AMA: Competition Improves EHRs

The AMA's House of Delegates will be asked to accept the recommendations when meeting in Chicago next month, reports .

There's more than one way to display an electronic medical record--and that's not necessarily a bad thing, says the American Medical Association's board of trustees.

The trustees favor the standardization of EMR features that affect interoperability, yet they also argue for letting the free market sort out the best "user interface," the software that determines how information is displayed and entered into the record. Competition among vendors will eventually develop better interfaces, the trustees say in a new report.

"At this time, any attempts to standardize products would stifle product innovation," the board concludes. "Just as medical practice has evolved, so will the EMR marketplace."

The trustees' recommendations reverse a 2009 AMA stance calling for standardized user interfaces.

"Studies have documented physicians' difficulty in efficiently locating critical patient information on the screen and in the patient record due to poor user interface design," the trustees report. "Examples of design problems include inconsistent or confusing warnings (e.g., notifications of abnormal test results), presentation of data elements without context, separation of actions from results, and confusing navigation paths."

Those challenges are even greater for clinicians who use different EMRs at multiple locations, the report notes.

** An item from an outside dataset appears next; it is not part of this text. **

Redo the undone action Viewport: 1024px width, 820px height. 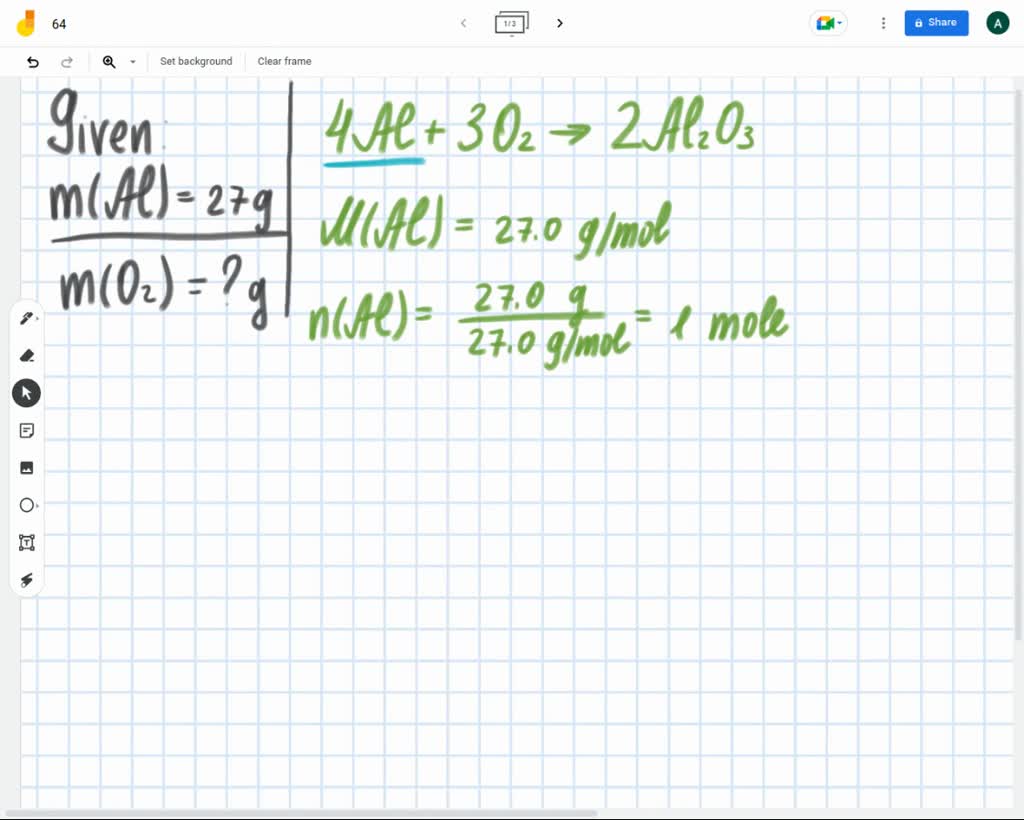pos(67,61)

"Given the immaturity of the market, lack of a robust set of research on this subject, and the diverse variety of clinical settings, it would be premature at this time to suggest a single user interface design for EMRs," the trustees report. "There are, however, key elements of EMR user interface design that should be encouraged in parallel with the ongoing development of this technology."

Those elements are:

  • An organized structure based on "clear, consistent models that are apparent and recognizable to users."
  • A simple design that streamlines common tasks and communicates clearly in the user's language.
  • Easily visible options unfettered by extraneous or redundant information.
  • Easy-to-understand feedback that can head off potential errors.
  • A flexible and tolerant design that prevents errors and reduces the cost of mistakes.